Author:
Publication: Deccan Chronicle
Date: November 4, 2002
Bangladesh war hero field Marshal
S H F J Manekshaw has said India twice lost a chance to resolve the
Kashmir issue during Ayub Khan's regime and allowed the problem
to grow "big".
Expressing regrets that nobody either
in India or Pakistan had been strong enough to solve the issue, Manekshaw
claimed that way back an option had come up when Pakistani military
ruler Ayub Khan had proposed to late prime minister Jawaharlal Nehru
that as both of them were unquestioned leaders in their respective
countries, they could move towards a solution of the Kashmir problem.
"Ayub Khan, president of Pakistan,
who, though senior to me, was a friend," Manekshaw told newsmen at
the sidelines of a Kargil war book release.
"I saw Nehru, I told him, I can
do what I like in Pakistan and nobody dare say anything and Panditji,
you can commit murder in India and everybody will say wah! wah! so,
can we sort it out," the former army chief quoted the Pakistani strongman
as having told him.
"But Panditji said, "You have no
right to be in Kashmir.

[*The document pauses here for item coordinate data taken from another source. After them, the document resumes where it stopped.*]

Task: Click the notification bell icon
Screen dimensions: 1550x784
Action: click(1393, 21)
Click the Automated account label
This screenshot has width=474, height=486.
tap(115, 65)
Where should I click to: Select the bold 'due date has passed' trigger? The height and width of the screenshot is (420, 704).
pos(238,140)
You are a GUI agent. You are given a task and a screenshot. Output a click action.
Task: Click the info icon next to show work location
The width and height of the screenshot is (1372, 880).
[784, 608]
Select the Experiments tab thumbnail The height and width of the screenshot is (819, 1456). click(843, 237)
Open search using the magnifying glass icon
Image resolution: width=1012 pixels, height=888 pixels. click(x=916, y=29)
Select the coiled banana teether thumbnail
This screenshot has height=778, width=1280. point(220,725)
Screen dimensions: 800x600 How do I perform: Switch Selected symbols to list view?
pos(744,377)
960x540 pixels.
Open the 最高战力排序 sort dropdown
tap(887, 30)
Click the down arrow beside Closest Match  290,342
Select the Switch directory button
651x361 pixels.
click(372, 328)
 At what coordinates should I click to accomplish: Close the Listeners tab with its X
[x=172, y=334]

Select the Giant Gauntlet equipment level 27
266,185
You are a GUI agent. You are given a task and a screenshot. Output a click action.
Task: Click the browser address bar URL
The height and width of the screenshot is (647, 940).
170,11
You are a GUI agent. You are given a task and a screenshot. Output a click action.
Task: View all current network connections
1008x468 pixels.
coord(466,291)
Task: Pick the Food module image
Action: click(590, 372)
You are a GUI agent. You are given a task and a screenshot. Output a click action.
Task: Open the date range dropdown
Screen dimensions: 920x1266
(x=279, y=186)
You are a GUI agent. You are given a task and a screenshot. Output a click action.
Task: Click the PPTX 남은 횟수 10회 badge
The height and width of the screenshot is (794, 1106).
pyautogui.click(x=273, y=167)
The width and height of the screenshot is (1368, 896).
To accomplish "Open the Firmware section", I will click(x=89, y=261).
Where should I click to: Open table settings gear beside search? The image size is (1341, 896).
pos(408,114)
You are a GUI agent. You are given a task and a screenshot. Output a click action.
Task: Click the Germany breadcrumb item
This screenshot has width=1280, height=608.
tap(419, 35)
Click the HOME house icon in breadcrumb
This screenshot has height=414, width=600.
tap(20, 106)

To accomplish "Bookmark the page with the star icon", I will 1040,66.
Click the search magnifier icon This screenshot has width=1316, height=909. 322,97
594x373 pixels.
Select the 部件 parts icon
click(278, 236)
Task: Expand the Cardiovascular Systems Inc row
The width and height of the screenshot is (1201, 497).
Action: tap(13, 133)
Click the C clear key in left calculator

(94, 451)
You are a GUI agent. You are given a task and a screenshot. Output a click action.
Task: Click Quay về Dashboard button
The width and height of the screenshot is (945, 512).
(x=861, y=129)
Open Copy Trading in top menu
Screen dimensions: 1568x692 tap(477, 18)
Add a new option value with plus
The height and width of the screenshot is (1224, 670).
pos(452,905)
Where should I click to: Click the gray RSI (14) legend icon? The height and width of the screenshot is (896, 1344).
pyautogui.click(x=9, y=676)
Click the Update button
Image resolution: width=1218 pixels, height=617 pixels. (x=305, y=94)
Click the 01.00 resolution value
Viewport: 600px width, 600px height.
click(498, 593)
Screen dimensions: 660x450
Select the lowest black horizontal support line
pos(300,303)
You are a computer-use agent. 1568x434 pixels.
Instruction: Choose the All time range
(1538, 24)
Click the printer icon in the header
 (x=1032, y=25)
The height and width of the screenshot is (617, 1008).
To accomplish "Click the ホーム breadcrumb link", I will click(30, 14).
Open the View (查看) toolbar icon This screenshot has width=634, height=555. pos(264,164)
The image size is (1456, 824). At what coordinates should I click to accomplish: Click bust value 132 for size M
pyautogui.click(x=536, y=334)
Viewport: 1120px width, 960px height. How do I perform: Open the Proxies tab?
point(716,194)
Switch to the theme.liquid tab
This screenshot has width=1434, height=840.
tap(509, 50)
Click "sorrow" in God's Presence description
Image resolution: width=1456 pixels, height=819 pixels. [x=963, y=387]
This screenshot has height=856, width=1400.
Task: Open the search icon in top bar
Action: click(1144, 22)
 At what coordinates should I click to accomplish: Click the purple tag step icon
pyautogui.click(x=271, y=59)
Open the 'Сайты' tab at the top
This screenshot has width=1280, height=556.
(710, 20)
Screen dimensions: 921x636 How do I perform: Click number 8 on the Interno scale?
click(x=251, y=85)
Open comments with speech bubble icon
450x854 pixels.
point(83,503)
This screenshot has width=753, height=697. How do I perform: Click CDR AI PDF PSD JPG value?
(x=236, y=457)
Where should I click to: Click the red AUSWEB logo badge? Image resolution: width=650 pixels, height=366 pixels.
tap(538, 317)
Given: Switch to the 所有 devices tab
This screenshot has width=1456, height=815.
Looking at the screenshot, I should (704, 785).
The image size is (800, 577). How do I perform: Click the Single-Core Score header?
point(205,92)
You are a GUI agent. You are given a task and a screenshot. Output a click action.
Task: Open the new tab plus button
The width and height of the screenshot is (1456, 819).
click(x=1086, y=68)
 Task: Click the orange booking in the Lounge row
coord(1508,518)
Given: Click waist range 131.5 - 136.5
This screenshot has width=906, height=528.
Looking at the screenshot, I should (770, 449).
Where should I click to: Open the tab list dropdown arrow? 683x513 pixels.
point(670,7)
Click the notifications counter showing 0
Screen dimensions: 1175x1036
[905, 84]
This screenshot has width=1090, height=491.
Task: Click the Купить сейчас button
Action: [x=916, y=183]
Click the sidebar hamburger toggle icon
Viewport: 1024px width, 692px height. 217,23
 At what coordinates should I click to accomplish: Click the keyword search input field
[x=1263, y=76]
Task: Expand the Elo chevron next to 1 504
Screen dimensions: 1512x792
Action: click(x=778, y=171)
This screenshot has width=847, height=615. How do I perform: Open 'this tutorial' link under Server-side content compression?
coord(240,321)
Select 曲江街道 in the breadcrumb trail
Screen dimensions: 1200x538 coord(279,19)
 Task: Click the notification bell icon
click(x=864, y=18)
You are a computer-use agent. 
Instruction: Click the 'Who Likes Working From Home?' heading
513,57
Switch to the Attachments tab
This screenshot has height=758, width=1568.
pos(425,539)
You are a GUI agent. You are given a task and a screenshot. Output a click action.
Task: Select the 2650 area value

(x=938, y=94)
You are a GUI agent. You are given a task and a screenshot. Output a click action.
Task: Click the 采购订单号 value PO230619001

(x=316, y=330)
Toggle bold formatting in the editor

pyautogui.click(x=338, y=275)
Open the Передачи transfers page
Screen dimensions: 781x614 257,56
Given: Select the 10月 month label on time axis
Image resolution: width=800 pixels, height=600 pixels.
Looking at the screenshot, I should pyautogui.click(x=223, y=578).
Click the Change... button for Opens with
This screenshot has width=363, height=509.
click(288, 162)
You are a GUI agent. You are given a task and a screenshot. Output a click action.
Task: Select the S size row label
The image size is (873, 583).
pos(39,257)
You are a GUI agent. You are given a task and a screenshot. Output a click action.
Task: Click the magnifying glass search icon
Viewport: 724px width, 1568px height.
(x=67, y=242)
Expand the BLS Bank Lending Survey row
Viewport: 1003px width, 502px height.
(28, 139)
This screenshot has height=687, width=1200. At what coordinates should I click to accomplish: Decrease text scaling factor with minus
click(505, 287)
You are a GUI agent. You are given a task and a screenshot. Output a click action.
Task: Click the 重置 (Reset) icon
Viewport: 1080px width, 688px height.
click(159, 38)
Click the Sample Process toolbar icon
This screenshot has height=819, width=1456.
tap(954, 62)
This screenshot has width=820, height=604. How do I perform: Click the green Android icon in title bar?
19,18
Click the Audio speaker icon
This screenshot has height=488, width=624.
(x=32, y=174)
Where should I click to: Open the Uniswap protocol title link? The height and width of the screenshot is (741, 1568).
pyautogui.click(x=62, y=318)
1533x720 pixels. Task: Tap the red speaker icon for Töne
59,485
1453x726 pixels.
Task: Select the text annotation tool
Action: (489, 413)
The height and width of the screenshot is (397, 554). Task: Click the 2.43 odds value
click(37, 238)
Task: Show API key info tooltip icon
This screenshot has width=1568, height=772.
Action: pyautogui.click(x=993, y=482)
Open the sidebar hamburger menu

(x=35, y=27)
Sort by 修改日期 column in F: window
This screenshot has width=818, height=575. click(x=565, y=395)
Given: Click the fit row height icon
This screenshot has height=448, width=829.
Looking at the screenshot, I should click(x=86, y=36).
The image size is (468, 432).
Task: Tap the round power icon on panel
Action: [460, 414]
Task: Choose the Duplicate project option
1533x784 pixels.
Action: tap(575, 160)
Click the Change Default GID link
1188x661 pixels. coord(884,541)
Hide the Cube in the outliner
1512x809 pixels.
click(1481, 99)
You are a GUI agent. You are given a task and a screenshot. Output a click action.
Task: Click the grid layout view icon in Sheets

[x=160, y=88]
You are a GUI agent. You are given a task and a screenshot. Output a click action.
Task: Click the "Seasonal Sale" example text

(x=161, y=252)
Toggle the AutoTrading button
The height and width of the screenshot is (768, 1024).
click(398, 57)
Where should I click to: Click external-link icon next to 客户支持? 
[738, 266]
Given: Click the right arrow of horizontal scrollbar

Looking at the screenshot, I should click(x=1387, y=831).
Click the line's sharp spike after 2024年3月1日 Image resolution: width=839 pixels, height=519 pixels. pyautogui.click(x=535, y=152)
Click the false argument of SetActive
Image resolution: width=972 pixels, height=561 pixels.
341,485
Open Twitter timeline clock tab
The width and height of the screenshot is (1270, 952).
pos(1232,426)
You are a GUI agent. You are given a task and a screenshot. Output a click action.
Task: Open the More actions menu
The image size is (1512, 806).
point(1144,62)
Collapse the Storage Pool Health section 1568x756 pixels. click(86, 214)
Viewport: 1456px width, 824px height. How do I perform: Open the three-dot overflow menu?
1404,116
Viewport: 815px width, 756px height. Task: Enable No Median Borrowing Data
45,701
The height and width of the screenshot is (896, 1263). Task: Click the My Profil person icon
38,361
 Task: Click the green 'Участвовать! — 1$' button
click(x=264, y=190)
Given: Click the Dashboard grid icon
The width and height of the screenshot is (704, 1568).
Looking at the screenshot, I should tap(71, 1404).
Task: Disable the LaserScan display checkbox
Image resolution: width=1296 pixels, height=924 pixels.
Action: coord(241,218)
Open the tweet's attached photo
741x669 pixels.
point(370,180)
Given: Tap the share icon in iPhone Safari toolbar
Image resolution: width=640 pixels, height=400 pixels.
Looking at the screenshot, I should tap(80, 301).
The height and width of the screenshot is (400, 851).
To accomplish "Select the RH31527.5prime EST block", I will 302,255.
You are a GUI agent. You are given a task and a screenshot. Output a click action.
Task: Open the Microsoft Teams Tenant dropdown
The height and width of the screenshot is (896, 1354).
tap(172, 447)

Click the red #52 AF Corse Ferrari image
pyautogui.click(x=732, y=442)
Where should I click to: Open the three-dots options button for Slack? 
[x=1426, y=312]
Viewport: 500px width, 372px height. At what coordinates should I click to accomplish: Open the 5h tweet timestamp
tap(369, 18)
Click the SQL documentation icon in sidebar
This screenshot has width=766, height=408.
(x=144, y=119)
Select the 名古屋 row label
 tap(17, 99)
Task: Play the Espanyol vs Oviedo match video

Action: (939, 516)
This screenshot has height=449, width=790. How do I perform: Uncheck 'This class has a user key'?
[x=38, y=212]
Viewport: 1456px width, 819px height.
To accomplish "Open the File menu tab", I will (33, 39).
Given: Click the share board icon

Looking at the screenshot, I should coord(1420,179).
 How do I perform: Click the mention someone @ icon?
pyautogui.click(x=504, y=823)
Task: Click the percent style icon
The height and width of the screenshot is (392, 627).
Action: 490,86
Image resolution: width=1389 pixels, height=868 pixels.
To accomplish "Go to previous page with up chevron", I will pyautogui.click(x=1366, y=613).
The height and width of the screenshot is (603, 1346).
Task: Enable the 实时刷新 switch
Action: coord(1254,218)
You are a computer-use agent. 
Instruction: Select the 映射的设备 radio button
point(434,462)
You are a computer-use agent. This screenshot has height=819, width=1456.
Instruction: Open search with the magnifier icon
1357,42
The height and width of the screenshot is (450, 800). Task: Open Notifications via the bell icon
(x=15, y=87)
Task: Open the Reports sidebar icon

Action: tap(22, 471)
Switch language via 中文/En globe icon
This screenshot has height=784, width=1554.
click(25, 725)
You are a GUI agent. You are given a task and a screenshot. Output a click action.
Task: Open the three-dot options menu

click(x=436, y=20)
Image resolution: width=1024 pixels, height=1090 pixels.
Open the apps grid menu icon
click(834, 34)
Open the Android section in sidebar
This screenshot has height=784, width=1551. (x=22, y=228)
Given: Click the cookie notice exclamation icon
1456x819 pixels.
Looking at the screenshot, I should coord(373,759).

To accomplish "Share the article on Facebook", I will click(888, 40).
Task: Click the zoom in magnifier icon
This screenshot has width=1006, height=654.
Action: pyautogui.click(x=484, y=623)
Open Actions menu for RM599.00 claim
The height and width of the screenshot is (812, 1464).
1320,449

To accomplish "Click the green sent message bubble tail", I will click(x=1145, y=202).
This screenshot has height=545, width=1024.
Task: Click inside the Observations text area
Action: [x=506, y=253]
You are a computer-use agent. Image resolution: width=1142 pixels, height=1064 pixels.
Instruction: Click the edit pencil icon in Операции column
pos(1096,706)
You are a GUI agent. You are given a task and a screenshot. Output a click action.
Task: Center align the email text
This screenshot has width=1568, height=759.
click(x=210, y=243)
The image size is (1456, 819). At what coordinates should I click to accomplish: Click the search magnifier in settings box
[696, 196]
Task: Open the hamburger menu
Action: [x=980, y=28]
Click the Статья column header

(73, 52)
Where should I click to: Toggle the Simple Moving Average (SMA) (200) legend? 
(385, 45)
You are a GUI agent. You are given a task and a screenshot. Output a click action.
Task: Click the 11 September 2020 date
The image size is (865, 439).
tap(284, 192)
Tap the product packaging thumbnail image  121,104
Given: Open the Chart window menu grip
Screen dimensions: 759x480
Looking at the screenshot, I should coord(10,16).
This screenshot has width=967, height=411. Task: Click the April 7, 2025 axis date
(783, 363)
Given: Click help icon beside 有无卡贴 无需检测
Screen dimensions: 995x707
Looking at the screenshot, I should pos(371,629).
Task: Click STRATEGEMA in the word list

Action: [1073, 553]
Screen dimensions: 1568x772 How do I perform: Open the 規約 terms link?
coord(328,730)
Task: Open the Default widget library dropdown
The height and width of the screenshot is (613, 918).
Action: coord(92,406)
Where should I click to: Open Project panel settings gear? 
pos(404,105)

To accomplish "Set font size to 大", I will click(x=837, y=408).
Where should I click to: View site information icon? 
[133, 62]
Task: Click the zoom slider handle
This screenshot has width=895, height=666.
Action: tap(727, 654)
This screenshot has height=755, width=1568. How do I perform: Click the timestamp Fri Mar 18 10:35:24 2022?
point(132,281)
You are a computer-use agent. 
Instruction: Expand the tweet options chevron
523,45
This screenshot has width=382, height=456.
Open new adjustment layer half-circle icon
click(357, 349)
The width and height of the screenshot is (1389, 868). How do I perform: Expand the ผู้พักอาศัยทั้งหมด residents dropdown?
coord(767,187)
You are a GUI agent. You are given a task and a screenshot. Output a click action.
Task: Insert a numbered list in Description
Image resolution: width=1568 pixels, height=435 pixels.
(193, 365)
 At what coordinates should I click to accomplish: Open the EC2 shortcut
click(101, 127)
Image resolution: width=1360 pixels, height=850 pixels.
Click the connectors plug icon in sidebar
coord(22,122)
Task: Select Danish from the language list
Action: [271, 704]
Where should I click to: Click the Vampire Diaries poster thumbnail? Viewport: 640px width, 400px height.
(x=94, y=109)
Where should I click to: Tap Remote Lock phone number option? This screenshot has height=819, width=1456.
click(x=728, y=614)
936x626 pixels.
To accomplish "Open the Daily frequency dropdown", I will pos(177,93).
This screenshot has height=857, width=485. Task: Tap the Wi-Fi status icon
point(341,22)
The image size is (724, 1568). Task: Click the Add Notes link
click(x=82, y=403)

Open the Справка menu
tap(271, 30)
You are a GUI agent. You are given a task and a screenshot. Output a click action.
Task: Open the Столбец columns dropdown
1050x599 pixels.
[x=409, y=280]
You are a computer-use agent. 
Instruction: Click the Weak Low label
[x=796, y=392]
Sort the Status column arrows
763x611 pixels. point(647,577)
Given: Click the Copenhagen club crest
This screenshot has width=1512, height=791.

Kashmir belongs to us," Manekshaw said Ayub
Khan had told him adding, "So it could have been done then".
He said the second opportunity to
solve Kashmir issue came after the 1971 war, when the then Pakistani
prime minister Zulfiquar Ali Bhutto, after promising to cooperate
on resolving the issue to late prime minister Indira Gandhi, got
away with only seeking time for it.
"Bhutto told Gandhi, `I have just
taken over from Yahya Khan. If I do anything now, they will throw
me out. Give me a chance, I promise you, everything will be okay.'
But he had no damned intention of ever doing anything," he said.